I noticed that Clang does an interesting division optimization trick for the following snippet
int64_t s2(int64_t a, int64_t b)
{
return a/b;
}
Below is the assembly output if specifying march
as Sandy Bridge or above
mov rax, rdi
mov rcx, rdi
or rcx, rsi
shr rcx, 32
je .LBB1_1
cqo
idiv rsi
ret
.LBB1_1:
xor edx, edx
div esi
ret
Here are the Godbolt links for the signed version and the unsigned version
From what I understand it checks whether the high bits of the two operands are zero, and does a 32-bit division if that's true
I checked this table and see that the latencies for 32/64-bit division on Core2 and Nehalem are 40/116 and 26/89 respectively. Hence if the operands are indeed often not wide then the savings by doing a 32-bit division instead of a 64-bit one may be just as worth as on SnB
So why is it enabled only for SnB and later microarchitectures? Why don't other compilers like GCC or ICC do it?

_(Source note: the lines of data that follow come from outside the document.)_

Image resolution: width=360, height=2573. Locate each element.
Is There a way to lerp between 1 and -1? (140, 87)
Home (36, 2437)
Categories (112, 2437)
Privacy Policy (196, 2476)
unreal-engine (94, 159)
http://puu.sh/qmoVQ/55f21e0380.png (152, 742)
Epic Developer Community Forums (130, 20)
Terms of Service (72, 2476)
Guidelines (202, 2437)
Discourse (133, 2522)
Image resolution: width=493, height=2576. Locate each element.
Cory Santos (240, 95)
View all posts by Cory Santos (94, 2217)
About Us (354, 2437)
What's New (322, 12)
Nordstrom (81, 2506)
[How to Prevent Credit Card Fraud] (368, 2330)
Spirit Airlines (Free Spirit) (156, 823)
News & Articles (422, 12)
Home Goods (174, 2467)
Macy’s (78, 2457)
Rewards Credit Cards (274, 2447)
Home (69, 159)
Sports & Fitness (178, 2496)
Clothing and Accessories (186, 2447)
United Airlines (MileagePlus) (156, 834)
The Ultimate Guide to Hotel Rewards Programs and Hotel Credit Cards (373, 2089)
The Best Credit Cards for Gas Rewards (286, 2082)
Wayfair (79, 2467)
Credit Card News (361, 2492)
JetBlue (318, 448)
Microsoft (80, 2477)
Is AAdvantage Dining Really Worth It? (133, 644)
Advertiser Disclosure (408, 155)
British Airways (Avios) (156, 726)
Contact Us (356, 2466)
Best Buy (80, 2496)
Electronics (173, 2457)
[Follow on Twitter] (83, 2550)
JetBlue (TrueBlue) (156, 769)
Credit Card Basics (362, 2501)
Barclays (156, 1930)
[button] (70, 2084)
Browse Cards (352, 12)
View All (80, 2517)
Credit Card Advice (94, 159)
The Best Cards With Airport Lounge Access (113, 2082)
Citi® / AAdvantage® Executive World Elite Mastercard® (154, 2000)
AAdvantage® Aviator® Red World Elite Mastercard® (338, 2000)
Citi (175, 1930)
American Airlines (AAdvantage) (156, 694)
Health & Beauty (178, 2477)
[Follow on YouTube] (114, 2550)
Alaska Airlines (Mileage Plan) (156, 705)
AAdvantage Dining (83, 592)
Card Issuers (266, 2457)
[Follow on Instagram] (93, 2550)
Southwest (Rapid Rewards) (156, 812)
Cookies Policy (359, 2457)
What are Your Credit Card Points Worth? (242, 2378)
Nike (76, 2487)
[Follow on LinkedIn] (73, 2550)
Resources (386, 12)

I'm guessing that clang devs tested which uarches it was good on, and found it was only SnB-family.
That sounds right, because of a funky stall on P6-family, and AMD's different dividers.
Using the flag result from a shift imm8 (not a shift-by-implicit-1) on P6-family causes the front-end to stall before issuing the flag-reading instruction until the shift is retired. (Because the P6 decoders don't check for the imm8=0 case for leaving flags unmodified, while SnB does). INC instruction vs ADD 1: Does it matter?. That might be why clang doesn't use it for P6-family.
Probably a different way of checking the relevant condition that didn't cause this stall (like a test rcx,rcx
before the je
, would make it worth it on Core2/Nehalem). But if clang devs didn't realize the reason it was slow on P6-family, they wouldn't have thought to fix it, and just left it not done for pre-SnB targets. (Nobody added me to a patch review or bug CC list about this one, unfortunately; this is the first I've seen of clang doing this optimization. Although I think I might have mentioned shift flag stalls in comments on some other LLVM review or bug. Anyway, might be fun to try adding a test
and see if that makes it worthwhile on Nehalem.)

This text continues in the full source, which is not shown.